▶ EXERCISE REQUIREMENTS
**A.** In the forum thread comparing Tracker and Lowe Jon boats, which company does the first poster say Lowe makes its Jon boats for?
**B.** Copy word for word the part of the Tracker-versus-Lowe thread that starts at "So I've decided" and ends after "Low or Tracker?".

-- PASSAGE follows --

# Tracker VS Lowe



## SaugerHunter91

So I've decided come March I'm going to buy myself a new rig. I'm most likely looking at something smaller so I can stay on the lakes I know best. I've decided I definitely want a Jon boat and I'm debating between a Lowe (who happens to make the Jons for Lund) and a tracker both are the 1436's and I believe both are rater for up to 15 HP. The Tracker is a few hundred cheaper than the Lowe but this is a case where I'm willing to pay for quality. 

Any fist hand opinions? Low or Tracker?


----------



## Mad-Eye Moody

I have had both. Lowe makes a better boat, but tracker is a bargain. I currently have two tracker boats. 

I buy tracker because frankly I don't use them as much as a lot of people do and I tend to be hard on equipment. Can't justify the extra cost.

-- PASSAGE concluded --
-- SUPPLIED INFORMATION follows --

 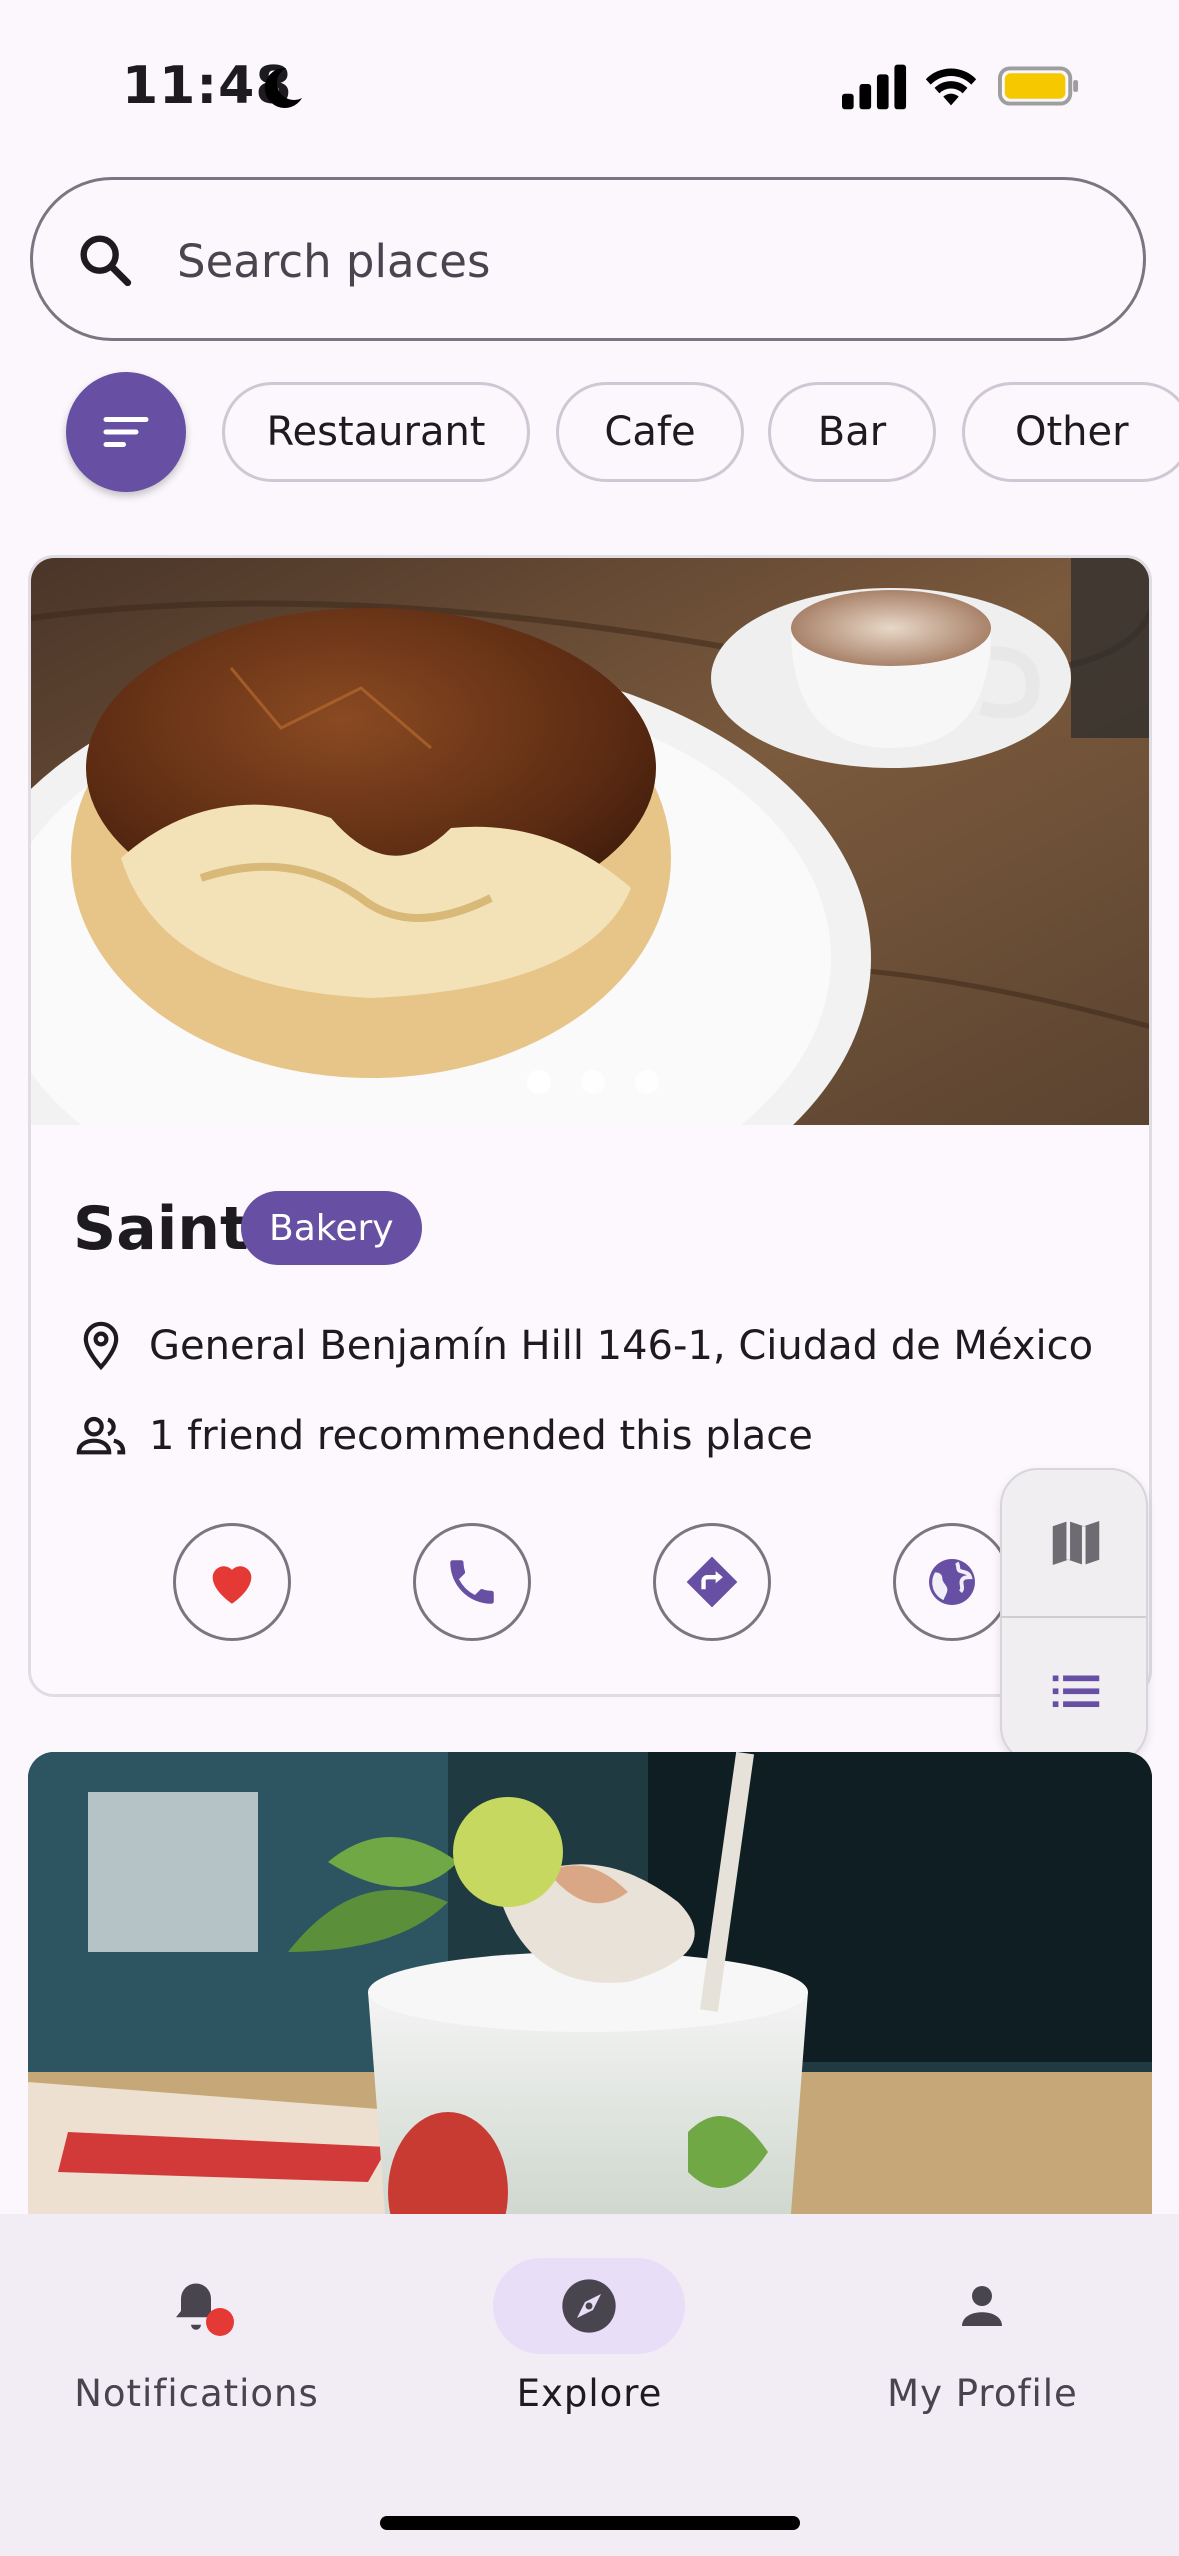 I want to click on nav-my-profile: My Profile, so click(x=982, y=2334).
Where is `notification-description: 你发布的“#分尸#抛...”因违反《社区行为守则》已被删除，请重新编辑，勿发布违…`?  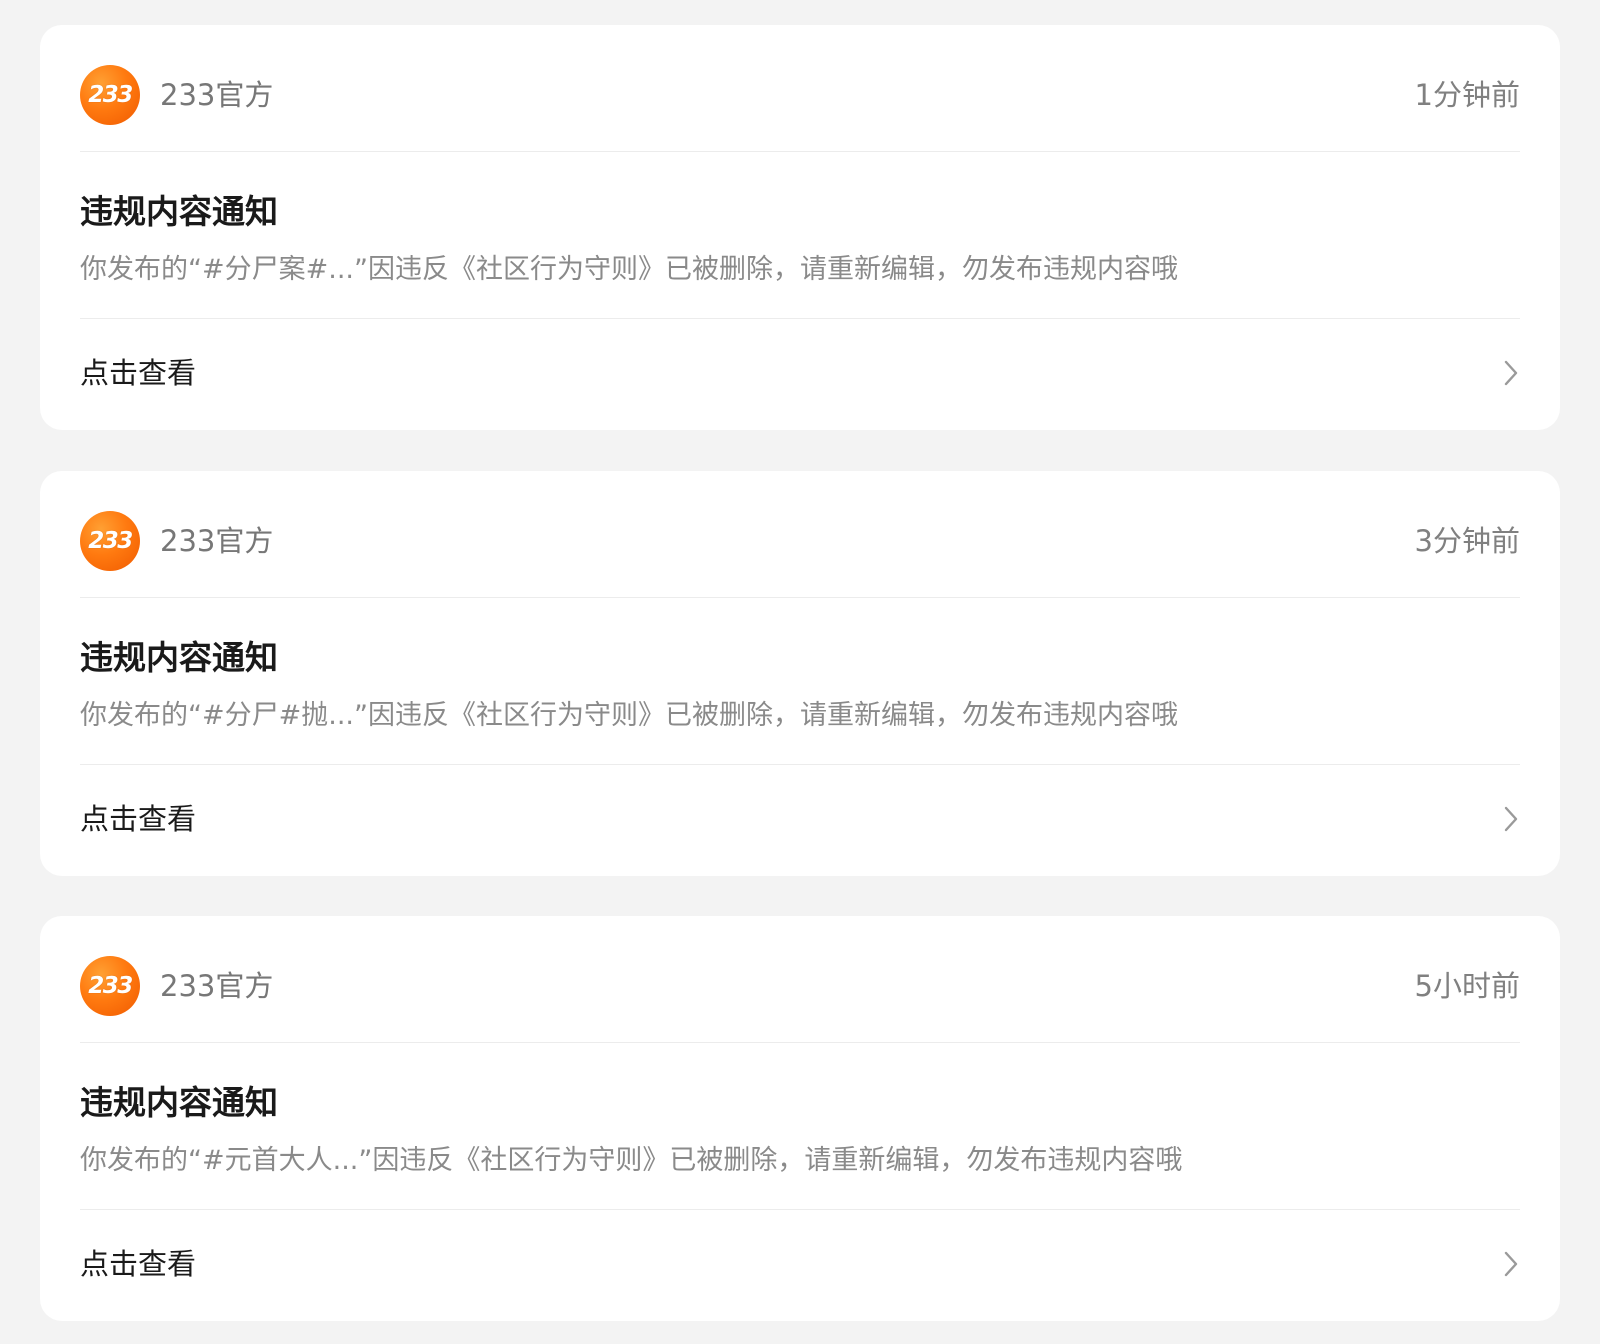 notification-description: 你发布的“#分尸#抛...”因违反《社区行为守则》已被删除，请重新编辑，勿发布违… is located at coordinates (629, 716).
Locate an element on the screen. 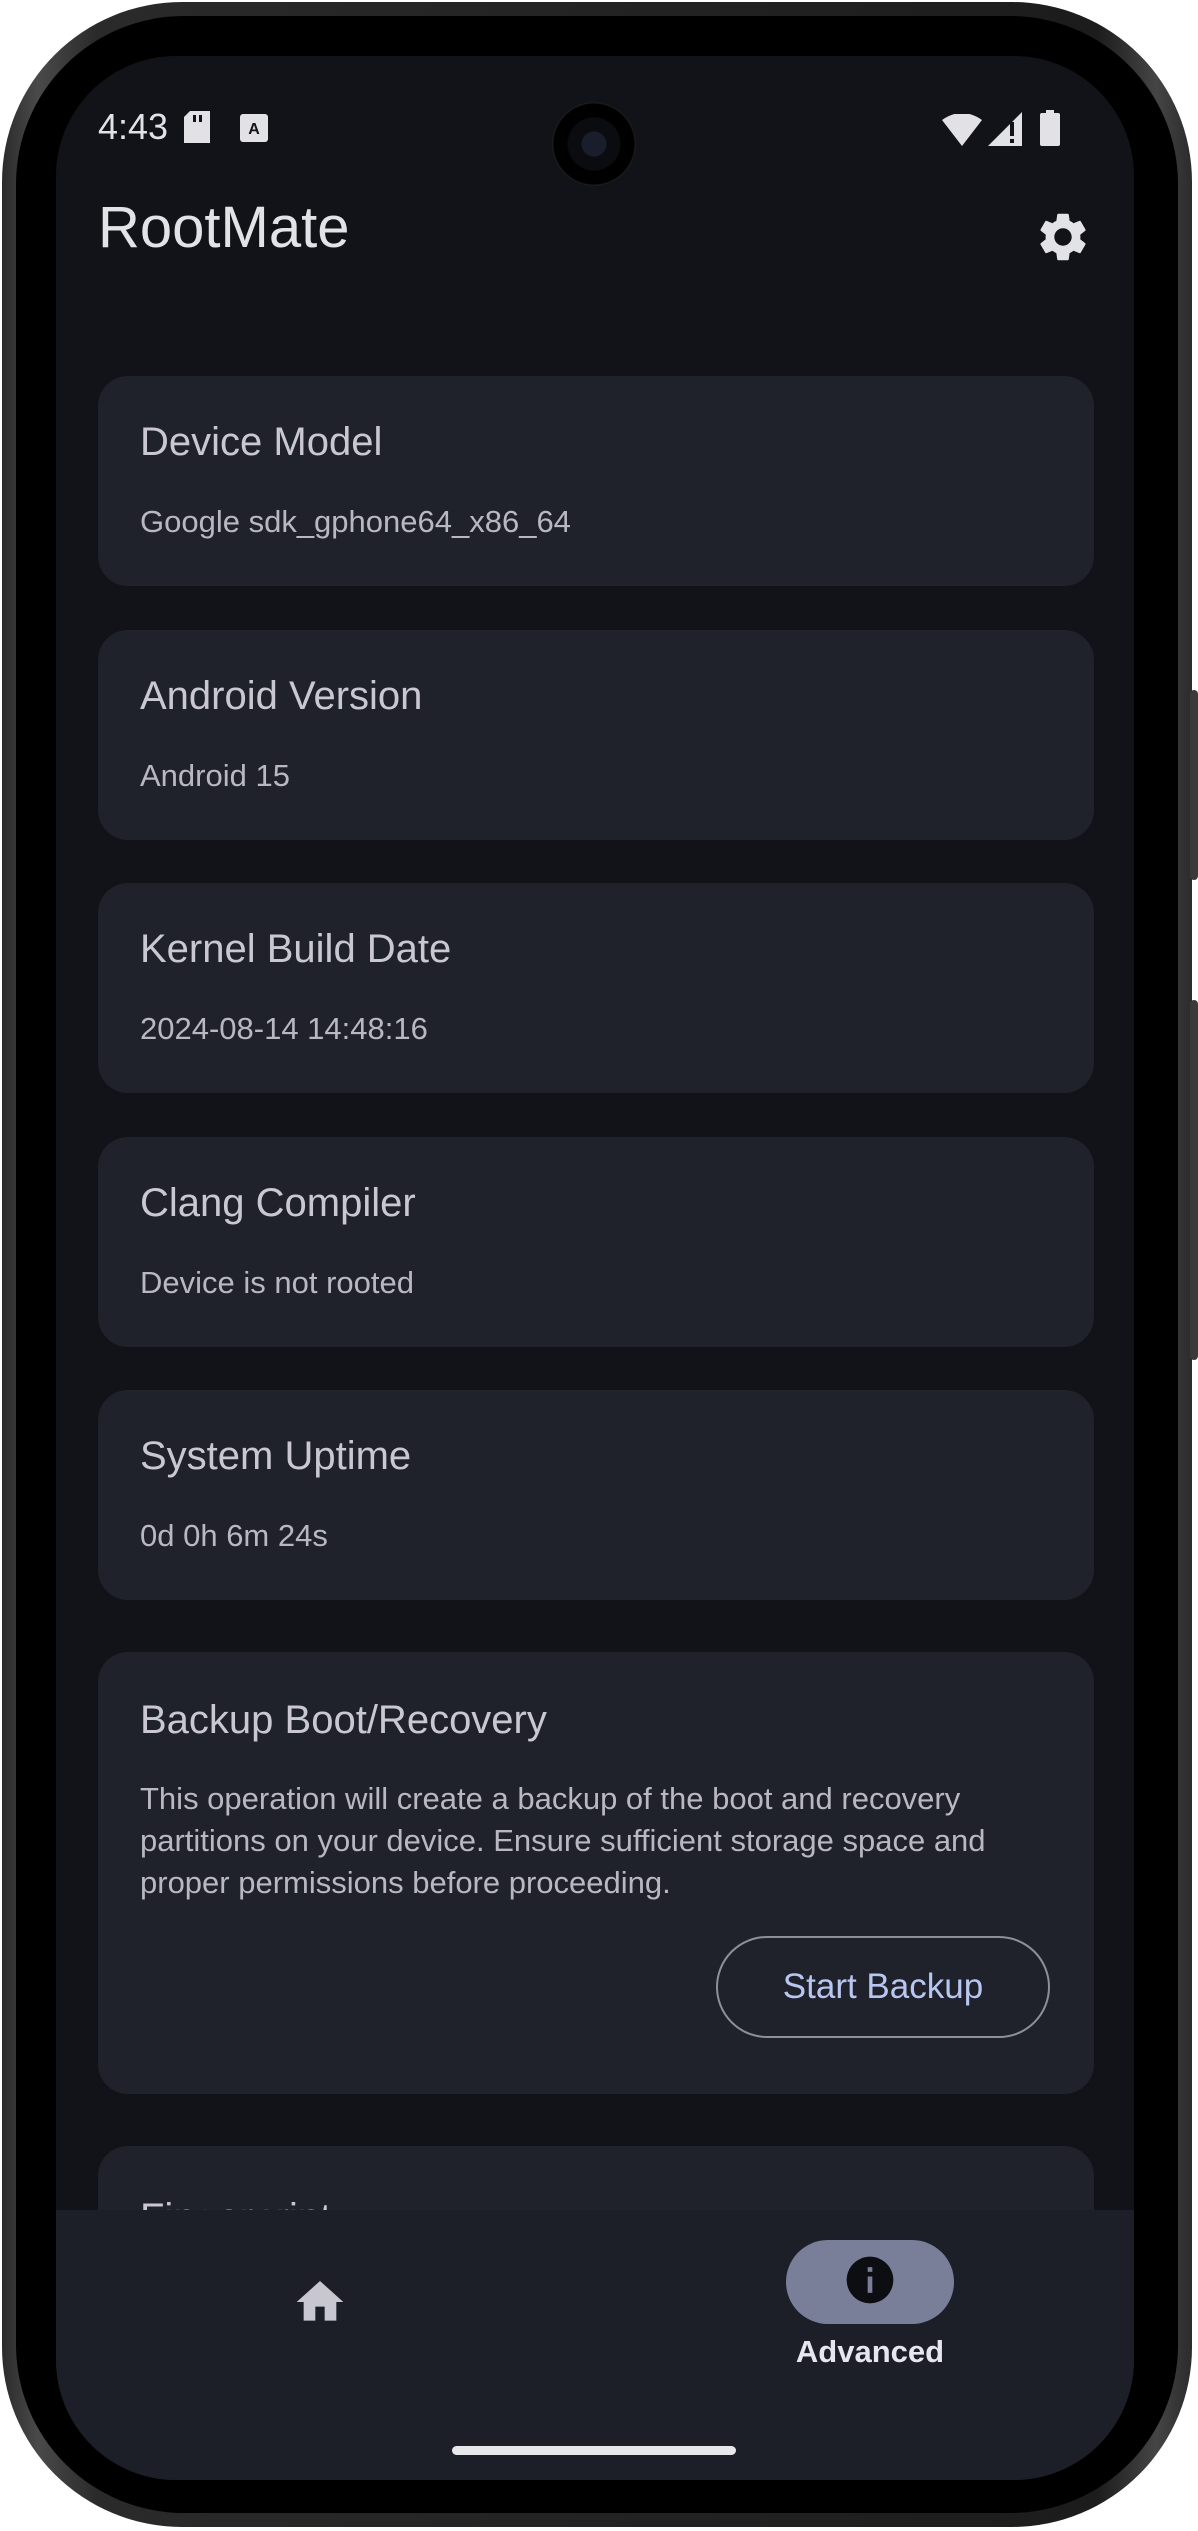 The width and height of the screenshot is (1198, 2531). gear-icon is located at coordinates (1063, 240).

-- SUPPLIED INFORMATION concluded --

▶ ANSWERS TO THE TASKS
**A.** Lund

**B.**
So I've decided come March I'm going to buy myself a new rig. I'm most likely looking at something smaller so I can stay on the lakes I know best. I've decided I definitely want a Jon boat and I'm debating between a Lowe (who happens to make the Jons for Lund) and a tracker both are the 1436's and I believe both are rater for up to 15 HP. The Tracker is a few hundred cheaper than the Lowe but this is a case where I'm willing to pay for quality. 

Any fist hand opinions? Low or Tracker?